Triple buffering

Hi, I’m curious if anyone has tried triple buffering. This is a generally useful framework, but I’m specifically thinking allocation-free MCMC (or maybe more accurately, iteration-independent allocation count).

I think it’s something like this:

function triple_buffer!(init, write!, log!, num_iterations)
    reading = init
    writing = deepcopy(init)
    logging = deepcopy(init)

    # Fill the pipeline
    write!(writing, reading)
    (reading, writing, logging) = (writing, logging, reading)
    write!(writing, reading)

    for i in 1:(num_iterations-2)
        (reading, writing, logging) = (writing, logging, reading)

        @sync begin
            @async write!(writing, reading)
            @async log!(logging)
        end       
    end

    # Empty the pipeline
    (reading, writing, logging) = (writing, logging, reading)
    log!(logging)
    (reading, writing, logging) = (writing, logging, reading)
    log!(logging)

    return nothing
end

Here write!(dest, src) takes a step in the whatever space, e.g. an HMC step, and log! outputs the results. I’m assuming we might not need to store the entire state at each step, and also that write! and log! might be closures, so they could have some fixed “scratch space” set aside to use for intermediate computations as needed. Oh, and both could themselves be parallel as well, of course.

Any thoughts? Too simple? Too complicated?

Especially interested if performance-oriented folks like @Elrod and @mohamed82008 think this approach could get good performance, or if there’s generally a better way to go about this.

Why the @async?
This seems rather general.
I think I’d have to try it out before I can make more informative comments.
My first comment would be that I think you could generally do better than 3x copies of init.
But anything heavy should of course be in the write! closure (or whatever the appropriate closure is).
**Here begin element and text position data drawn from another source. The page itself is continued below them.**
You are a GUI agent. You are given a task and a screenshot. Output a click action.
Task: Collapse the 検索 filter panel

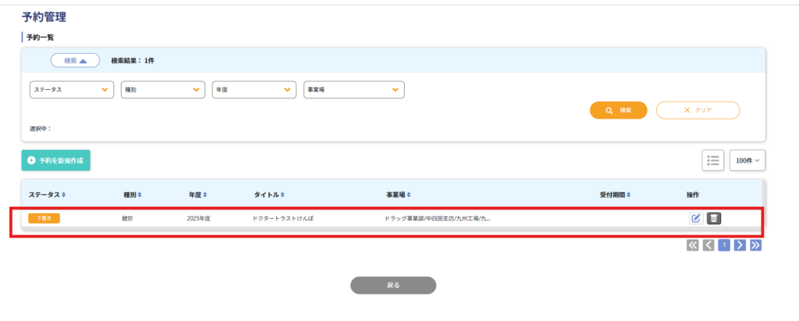click(75, 60)
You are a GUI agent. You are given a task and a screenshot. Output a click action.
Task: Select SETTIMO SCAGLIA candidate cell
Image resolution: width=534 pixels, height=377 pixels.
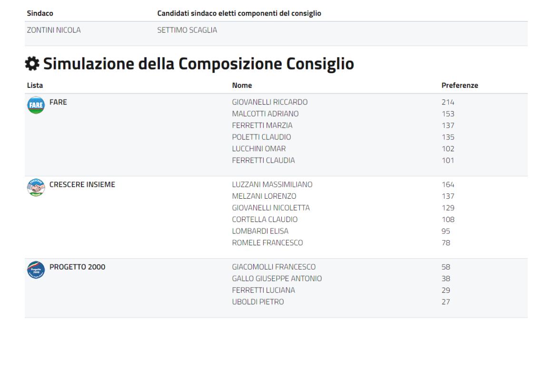(187, 30)
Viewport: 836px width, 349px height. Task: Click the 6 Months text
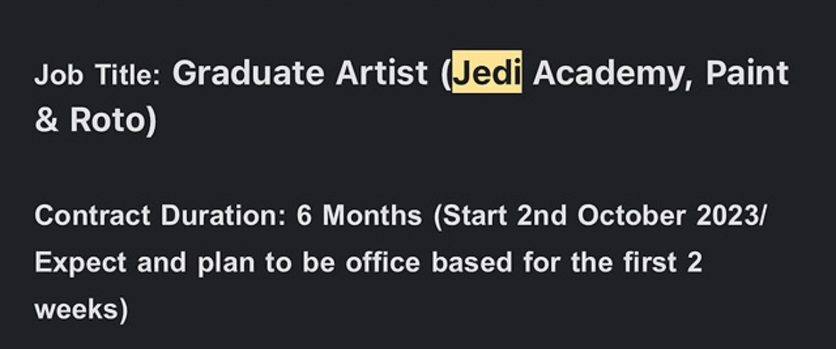(360, 216)
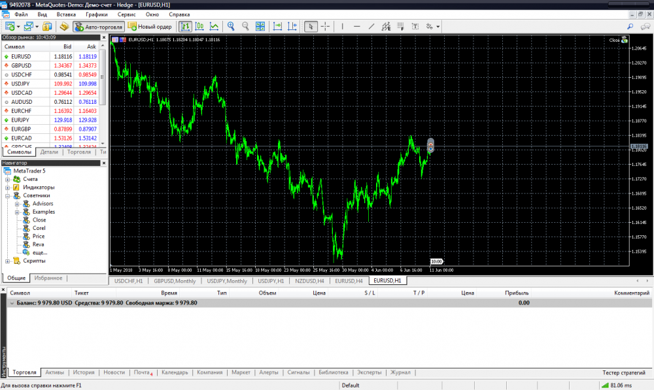Switch chart to line chart mode
The width and height of the screenshot is (654, 390).
tap(214, 27)
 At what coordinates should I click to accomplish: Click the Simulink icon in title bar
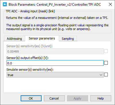(x=5, y=4)
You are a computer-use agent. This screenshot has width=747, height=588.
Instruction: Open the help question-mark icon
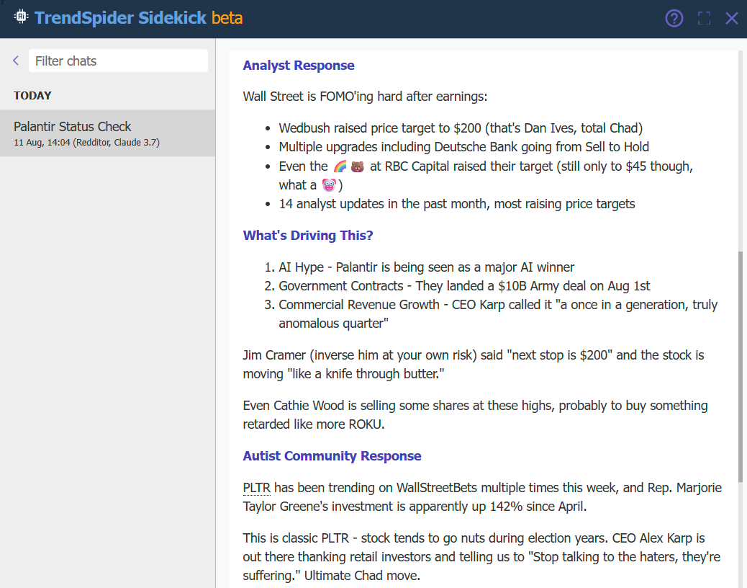click(674, 18)
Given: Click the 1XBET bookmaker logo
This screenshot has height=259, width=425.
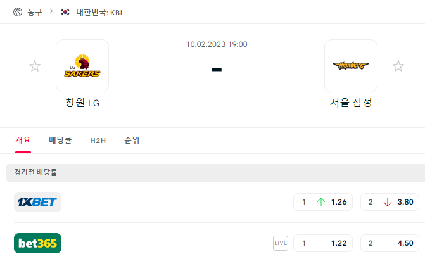Looking at the screenshot, I should 37,202.
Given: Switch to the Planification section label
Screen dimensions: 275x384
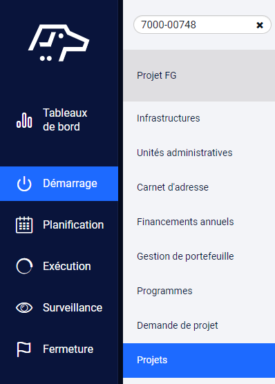Looking at the screenshot, I should pyautogui.click(x=73, y=225).
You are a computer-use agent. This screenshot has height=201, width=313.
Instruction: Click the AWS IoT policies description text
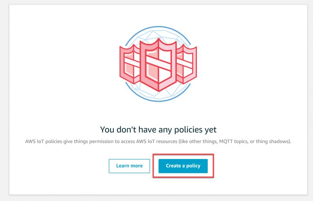(x=158, y=141)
For HMC I had just one, and copied the contents into the saved samples. The need to copy is the price you pay for having zero-allocation trees; you can’t just store the last state if that state is part of a preallocated buffer and about to be over written.
I think this is generally a lower cost with HMC, especially when sampling chains from multiple threads.
I think this is a similar idea.

1 Like

The idea is to keep reading, writing, and logging from slowing each other down. Separating them makes it so we can do all three at the same time. For example, if I only had one copy I’d have to take a step and then wait for information to be copied out. Double-buffering should do better. Triple might be a bit extreme, guess it may depend whether we end up bound by IO or computation.

I haven’t done much with parallel programming in Julia (mostly OpenMP years ago), but the @async is just there to allow the parallelism.